Data Mining for Rare Class Analysis

Project Award Number: 0308264

Principal Investigator	Co-PI
Vipin Kumar Computer Science Department University of Minnesota 200 Union Street SE, 4-192 Minneapolis, MN 55455, USA 612-626-8074 612-626-1596 kumar@cs.umn.edu www.cs.umn.edu/~kumar	Jaideep Srivastava Computer Science Department University of Minnesota 200 Union Street SE, 4-192 Minneapolis, MN 55455, USA 612-625-4012 612-626-1596 srivasta@cs.umn.edu www.cs.umn.edu/faculty/srivasta.html
Collaborator
Aleksandar Lazarevic Computer Science Department University of Minnesota 200 Union Street SE, 4-192 Minneapolis, MN 55455, USA 612-626-8096 612-626-1596 aleks@cs.umn.edu www.cs.umn.edu/~aleks

Keywords

rare class analysis

data mining

predictive models

feature construction

data streams

Project Summary

“Rare events” are those that occur very infrequently, and are thus very difficult to detect. However, when they do occur, their consequences can be quite dramatic, and quite often in a negative sense. Examples include network intrusions and security breaches, cardiac events, credit card and other types of financial fraud, telecom circuit overloads, traffic accidents, etc.
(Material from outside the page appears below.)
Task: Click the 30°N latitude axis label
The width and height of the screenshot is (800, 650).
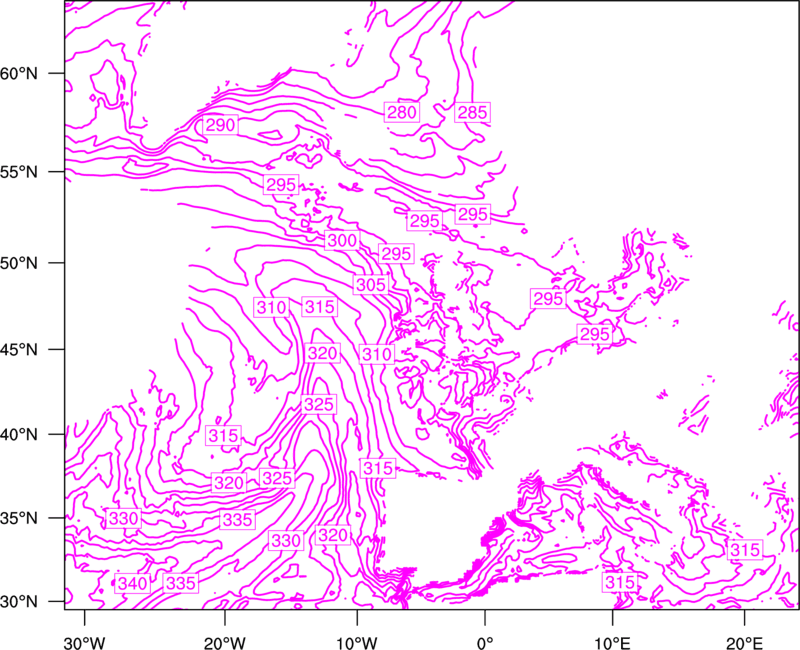Action: (x=19, y=602)

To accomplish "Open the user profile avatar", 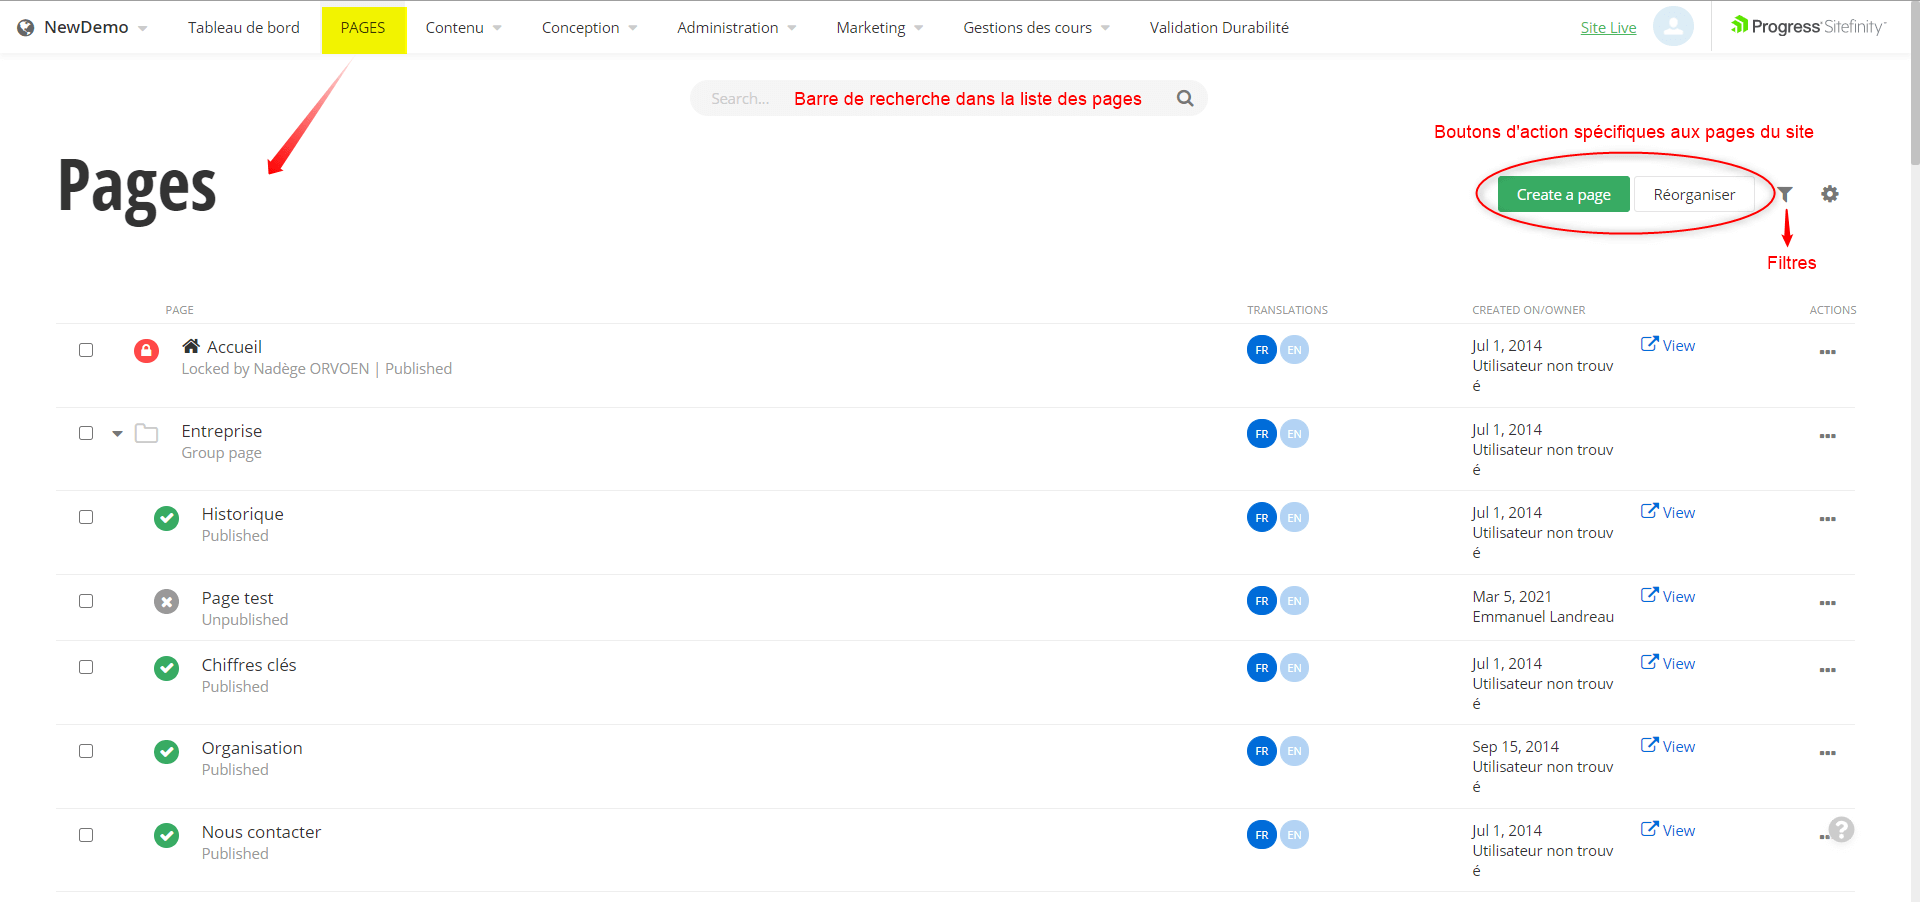I will tap(1672, 27).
Timely detection of rare events has been of interest for quite some time.

The problem of analyzing rare events has been variously called deviation detection, outlier analysis, anomaly detection, exception mining, etc. We use the term rare class analysis, which collectively refers to techniques for a number of problems related to rare events. These include (i) techniques for selecting the appropriate feature space to analyze rare events in an application domain, (ii) algorithms for building models for detecting and characterizing rare events, (iii) adaptive techniques for handling evolving concepts in data streams.

This project is conducting a research program that will investigate the issues in rare class analysis described above, and develop a suite of techniques to address them.

Our approach is based on the key observation that models that describe rare events are fundamentally different from those that describe normal events, due to a number of factors such as heterogeneity and multi-modality. Specifically, we will address the following computer science challenges:

· It has been shown that rare class analysis requires attention to features that make the rare events stand out - else they will be masked by the overwhelming volume of normal events. We are developing techniques that will create the appropriate feature space for rare class analysis, given an application.

· Standard predictive model building techniques do not work well for rare class problems. We have developed a novel 2-phase algorithm PNRule and its variants that have shown excellent promise. We are currently extending this work to address various other model-building problems in rare class analysis.

· In many rare class applications, data arrives in a continuous stream (e.g. network traffic, web logs), and there is a need to have an incremental analysis approach, which can continuously adapt to the evolving data stream. We plan to develop techniques for adaptation of rare class prediction models.

Publications and Products

1. M. Joshi, R. Agarwal, V. Kumar, Predicting Rare Classes: Can Boosting Make Any Weak Learner Strong?, Eighth ACM SIGKDD International Conference on Knowledge Discovery and Data Mining, Edmonton, Canada, July 2002.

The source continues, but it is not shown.